Even before moral questions about such a meeting permeate, it is worth mentioning that while television speeds up processes and lowers barriers, the same public attention is an obstacle that Grant repeatedly encounters.

It's nice that she wants to help, but most of the people she meets are afraid of the accompanying exposure.

In the above case, the mother's family hid from the clouds of shame and sent threats towards Grant, and at the same time the father's family pressured him to take a distance, while he insisted that nationwide exposure would benefit him.

After serving 17 years in prison, the tormented father saw an opportunity to use commercial television to clear his name and purify his heart.

Did he kill her?

He claims not to.

Was he involved in the murder?

Does he know more than he tells?

"Lost" provides no answers, as she is swept up after the father's version to lead her to the climax of the story.

"Lost" needs him.

She needs the crazy story he holds in his hands and the closing of the emotional circle he was willing to provide.

Grant, wisely, does not make a clear position about his motives or allegations that he sat in jail for a murder he did not commit.

And yet, she slaps everyone in the face with the tough questions, does not miss, does not give up, and uses a lot of emotional manipulations to squeeze information and tears from anyone who enters the plot line.

Do not give up and do not miss.

Scout Grant, Photo: Ilan Besor

It would have been better to shorten and tighten the saga, but it is also clear why this story received a treatment that stretched the drama to maximum dimensions.

For the purpose of inflating, "Lost" uses all the tools at its disposal: invested research, gradual construction of the plot, use of emotion for mental crushing of the characters and viewers, precise editing with the help of True-Crime motifs, great photography sometimes taken from a hidden angle. One Scout Grant who runs them all.

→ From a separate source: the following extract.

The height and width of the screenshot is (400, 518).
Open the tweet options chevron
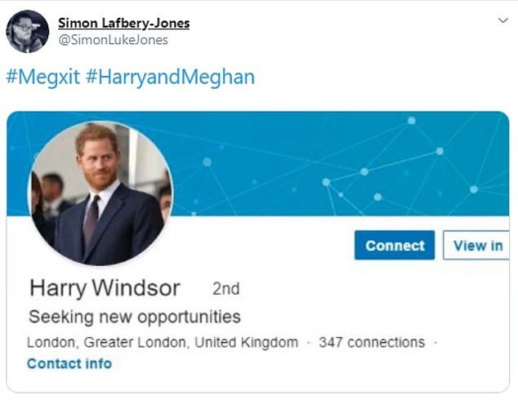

In the minutes when the show does not function as a tear-jerker from the simplest model, "Lost" knows how to take sharp turns in fascinating directions, exposing the unhappy person in the moments of depression and despair of his life.

The affair that "Lost" has dealt with in the past two weeks is significant, because it is rare for a family honor murder to receive such a melodramatic extension over four episodes in prime time, including probing the consequences that developed several decades after the incident.

Because if everyone uses television for their own needs, it's great that among the many uses Grant has managed to use by chance to flood in prime time the issue of treatment of women in the Bedouin sector, and in Muslim society in general, and awareness of violence against women.

The connection of it all together made up a great sequence of episodes that reminded why "Lost" is one of the better series aired here.